Your answer should be only the lines below from the one with "Task: Click the Description" to the one with "The image size is (1204, 990).", repeated exactly, ends included.

(Data entries)
◆ ◆ ◆

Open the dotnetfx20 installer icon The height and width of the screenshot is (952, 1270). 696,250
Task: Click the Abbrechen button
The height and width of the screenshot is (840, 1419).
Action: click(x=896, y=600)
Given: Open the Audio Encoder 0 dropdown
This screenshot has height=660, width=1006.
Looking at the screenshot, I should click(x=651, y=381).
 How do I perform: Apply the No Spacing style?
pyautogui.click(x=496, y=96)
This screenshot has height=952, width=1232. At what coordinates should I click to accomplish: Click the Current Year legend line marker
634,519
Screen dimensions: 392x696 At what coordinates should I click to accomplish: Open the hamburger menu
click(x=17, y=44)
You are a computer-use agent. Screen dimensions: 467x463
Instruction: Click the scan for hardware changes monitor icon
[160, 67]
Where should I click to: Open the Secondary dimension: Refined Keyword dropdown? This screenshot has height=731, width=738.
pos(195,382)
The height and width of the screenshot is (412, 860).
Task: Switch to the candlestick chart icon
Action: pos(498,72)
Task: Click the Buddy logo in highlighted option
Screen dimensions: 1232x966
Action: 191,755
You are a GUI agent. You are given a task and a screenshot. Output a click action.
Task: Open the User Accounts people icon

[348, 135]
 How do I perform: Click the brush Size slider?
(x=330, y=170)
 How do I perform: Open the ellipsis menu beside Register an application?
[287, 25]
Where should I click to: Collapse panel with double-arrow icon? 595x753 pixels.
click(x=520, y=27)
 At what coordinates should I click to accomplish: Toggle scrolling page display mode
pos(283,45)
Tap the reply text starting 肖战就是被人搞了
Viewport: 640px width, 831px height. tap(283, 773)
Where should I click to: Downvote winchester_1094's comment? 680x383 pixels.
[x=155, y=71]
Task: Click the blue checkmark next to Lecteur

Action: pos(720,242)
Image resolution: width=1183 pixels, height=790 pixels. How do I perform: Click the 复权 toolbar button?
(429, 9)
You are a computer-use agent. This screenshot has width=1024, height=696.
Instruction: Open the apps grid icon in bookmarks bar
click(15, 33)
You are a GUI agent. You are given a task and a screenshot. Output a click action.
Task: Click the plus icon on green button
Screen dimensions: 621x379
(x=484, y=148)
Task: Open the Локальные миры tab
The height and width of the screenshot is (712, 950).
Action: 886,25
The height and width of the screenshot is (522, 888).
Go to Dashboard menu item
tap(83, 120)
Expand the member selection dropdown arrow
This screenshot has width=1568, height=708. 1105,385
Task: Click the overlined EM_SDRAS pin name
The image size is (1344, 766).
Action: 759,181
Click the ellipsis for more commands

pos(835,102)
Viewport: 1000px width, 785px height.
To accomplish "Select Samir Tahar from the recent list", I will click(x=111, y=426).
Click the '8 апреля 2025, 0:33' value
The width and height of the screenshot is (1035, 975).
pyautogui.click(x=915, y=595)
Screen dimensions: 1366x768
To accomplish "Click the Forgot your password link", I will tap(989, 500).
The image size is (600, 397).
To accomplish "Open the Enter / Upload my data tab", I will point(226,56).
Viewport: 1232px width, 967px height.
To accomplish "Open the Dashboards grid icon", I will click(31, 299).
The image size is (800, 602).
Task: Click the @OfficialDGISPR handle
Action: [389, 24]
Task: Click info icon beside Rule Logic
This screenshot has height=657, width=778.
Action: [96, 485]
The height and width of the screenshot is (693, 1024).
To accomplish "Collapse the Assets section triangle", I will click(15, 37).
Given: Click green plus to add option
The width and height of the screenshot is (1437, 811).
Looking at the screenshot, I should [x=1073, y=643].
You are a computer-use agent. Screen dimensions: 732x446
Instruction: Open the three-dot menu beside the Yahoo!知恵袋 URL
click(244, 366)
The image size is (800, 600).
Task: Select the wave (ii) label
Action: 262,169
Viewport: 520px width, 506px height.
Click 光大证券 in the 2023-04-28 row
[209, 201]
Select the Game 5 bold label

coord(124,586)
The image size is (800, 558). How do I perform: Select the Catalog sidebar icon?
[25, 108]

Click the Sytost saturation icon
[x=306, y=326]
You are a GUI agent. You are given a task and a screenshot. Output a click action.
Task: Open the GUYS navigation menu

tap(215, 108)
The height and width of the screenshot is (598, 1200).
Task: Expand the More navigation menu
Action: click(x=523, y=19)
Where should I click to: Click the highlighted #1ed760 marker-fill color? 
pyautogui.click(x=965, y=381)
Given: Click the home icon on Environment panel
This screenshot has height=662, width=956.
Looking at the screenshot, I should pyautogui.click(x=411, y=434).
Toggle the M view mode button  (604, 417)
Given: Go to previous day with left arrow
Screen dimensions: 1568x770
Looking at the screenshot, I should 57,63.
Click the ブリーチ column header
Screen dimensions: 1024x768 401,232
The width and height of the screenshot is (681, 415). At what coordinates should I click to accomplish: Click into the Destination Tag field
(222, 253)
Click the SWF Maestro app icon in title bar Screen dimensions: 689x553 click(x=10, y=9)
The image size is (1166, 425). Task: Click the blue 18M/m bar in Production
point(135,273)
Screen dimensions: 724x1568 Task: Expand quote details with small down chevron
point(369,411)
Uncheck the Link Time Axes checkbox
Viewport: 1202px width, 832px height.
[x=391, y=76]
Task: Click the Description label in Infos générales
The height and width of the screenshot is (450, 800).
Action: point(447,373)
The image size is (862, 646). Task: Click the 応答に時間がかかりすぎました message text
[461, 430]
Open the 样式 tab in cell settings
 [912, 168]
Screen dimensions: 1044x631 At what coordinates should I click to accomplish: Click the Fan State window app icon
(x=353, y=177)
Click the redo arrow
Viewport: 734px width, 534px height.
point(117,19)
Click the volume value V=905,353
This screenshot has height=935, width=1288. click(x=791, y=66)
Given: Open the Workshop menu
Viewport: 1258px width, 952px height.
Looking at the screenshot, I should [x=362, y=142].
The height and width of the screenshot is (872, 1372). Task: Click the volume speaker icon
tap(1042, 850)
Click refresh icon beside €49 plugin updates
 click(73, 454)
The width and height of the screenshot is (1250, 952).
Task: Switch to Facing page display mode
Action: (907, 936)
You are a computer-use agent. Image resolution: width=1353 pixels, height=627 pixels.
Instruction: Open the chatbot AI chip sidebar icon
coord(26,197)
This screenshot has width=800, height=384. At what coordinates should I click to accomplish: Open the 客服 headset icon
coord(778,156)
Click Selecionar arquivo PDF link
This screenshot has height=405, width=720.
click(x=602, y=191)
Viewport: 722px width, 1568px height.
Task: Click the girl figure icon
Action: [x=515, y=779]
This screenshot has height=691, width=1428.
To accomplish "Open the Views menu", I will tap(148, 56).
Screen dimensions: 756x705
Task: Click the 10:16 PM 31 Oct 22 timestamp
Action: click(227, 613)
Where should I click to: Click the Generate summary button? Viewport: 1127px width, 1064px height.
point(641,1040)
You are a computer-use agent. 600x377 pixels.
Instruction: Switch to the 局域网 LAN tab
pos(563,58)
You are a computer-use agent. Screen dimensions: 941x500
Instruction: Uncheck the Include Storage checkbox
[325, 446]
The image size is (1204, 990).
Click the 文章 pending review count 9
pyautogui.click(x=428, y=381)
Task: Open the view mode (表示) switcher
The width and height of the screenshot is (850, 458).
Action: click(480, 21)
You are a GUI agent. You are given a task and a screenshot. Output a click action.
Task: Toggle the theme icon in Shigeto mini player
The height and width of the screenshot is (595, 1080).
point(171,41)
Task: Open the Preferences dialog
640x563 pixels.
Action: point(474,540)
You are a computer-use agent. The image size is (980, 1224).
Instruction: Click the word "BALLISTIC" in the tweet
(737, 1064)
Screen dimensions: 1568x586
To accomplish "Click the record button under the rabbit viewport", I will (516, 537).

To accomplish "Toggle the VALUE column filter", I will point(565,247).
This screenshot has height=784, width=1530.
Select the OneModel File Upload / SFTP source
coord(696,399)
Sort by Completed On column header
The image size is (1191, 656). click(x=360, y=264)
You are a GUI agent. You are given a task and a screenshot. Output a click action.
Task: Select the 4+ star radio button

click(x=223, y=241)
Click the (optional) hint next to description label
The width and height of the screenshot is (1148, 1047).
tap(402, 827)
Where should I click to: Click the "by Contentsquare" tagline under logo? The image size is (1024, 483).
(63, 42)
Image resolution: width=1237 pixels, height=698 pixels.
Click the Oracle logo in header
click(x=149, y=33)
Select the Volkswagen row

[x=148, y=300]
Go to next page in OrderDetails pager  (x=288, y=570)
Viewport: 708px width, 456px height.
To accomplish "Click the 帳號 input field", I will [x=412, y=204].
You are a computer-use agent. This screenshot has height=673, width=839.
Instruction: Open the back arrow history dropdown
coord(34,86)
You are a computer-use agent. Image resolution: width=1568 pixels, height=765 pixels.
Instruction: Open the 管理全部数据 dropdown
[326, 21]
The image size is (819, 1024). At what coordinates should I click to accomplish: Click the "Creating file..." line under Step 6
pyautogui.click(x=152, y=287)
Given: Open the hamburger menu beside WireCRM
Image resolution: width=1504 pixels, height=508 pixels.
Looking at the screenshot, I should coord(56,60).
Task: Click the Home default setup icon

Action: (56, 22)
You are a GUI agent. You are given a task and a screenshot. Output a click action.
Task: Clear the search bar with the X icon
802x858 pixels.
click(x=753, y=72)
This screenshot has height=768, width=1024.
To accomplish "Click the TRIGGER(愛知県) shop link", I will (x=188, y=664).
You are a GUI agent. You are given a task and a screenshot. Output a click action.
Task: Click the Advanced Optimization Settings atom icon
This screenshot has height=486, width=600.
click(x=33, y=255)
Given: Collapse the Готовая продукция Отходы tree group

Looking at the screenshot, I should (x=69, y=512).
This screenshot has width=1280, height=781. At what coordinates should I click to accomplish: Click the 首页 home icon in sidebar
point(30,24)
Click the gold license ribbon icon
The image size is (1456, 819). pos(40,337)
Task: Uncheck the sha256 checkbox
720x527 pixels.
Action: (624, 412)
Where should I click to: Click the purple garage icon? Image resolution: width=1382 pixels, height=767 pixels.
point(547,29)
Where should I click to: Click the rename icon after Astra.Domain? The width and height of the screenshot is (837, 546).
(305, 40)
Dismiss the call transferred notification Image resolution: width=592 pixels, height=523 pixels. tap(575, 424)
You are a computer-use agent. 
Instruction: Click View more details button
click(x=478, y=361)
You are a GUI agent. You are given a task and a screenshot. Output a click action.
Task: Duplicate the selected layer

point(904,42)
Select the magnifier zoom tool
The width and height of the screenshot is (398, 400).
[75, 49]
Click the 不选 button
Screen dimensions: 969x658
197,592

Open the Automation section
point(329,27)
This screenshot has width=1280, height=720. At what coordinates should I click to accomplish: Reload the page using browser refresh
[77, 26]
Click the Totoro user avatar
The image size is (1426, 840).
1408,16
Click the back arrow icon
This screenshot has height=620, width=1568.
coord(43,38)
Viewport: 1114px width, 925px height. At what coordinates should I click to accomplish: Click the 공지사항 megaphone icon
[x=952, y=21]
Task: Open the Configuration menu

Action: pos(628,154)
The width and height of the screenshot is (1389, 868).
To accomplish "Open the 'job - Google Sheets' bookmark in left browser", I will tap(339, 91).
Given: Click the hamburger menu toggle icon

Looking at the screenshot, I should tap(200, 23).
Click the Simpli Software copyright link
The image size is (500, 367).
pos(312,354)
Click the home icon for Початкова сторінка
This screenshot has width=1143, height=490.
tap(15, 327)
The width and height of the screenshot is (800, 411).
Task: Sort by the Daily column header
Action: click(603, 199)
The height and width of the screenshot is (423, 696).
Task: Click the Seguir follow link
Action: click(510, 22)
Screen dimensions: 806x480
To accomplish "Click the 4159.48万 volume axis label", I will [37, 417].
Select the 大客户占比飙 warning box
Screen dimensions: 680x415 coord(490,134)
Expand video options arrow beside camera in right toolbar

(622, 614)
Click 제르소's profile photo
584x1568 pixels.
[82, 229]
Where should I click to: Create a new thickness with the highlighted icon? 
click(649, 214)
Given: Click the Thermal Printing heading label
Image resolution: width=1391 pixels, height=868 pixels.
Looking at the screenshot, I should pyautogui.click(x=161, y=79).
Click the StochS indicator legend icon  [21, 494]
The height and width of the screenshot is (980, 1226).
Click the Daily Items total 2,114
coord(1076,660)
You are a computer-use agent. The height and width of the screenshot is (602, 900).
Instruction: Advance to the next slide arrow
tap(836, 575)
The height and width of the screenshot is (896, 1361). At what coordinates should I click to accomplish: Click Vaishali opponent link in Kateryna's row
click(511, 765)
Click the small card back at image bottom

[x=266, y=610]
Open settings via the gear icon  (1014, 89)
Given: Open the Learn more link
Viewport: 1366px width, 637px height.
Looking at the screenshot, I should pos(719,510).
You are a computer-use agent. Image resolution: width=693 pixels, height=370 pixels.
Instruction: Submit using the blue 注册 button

◆ ◆ ◆

● Written solution:
Task: Click the Description label in Infos générales
The height and width of the screenshot is (450, 800).
Action: point(447,373)
The image size is (862, 646). Task: Click the 応答に時間がかかりすぎました message text
[461, 430]
Open the 样式 tab in cell settings
 [912, 168]
Screen dimensions: 1044x631 At what coordinates should I click to accomplish: Click the Fan State window app icon
(x=353, y=177)
Click the redo arrow
Viewport: 734px width, 534px height.
point(117,19)
Click the volume value V=905,353
This screenshot has height=935, width=1288. click(x=791, y=66)
Given: Open the Workshop menu
Viewport: 1258px width, 952px height.
Looking at the screenshot, I should [x=362, y=142].
The height and width of the screenshot is (872, 1372). Task: Click the volume speaker icon
tap(1042, 850)
Click refresh icon beside €49 plugin updates
 click(73, 454)
The width and height of the screenshot is (1250, 952).
Task: Switch to Facing page display mode
Action: (907, 936)
You are a computer-use agent. Image resolution: width=1353 pixels, height=627 pixels.
Instruction: Open the chatbot AI chip sidebar icon
coord(26,197)
This screenshot has width=800, height=384. At what coordinates should I click to accomplish: Open the 客服 headset icon
coord(778,156)
Click Selecionar arquivo PDF link
This screenshot has height=405, width=720.
click(x=602, y=191)
Viewport: 722px width, 1568px height.
Task: Click the girl figure icon
Action: [x=515, y=779]
This screenshot has height=691, width=1428.
To accomplish "Open the Views menu", I will tap(148, 56).
Screen dimensions: 756x705
Task: Click the 10:16 PM 31 Oct 22 timestamp
Action: click(227, 613)
Where should I click to: Click the Generate summary button? Viewport: 1127px width, 1064px height.
point(641,1040)
You are a computer-use agent. 600x377 pixels.
Instruction: Switch to the 局域网 LAN tab
pos(563,58)
You are a computer-use agent. Screen dimensions: 941x500
Instruction: Uncheck the Include Storage checkbox
[325, 446]
The image size is (1204, 990).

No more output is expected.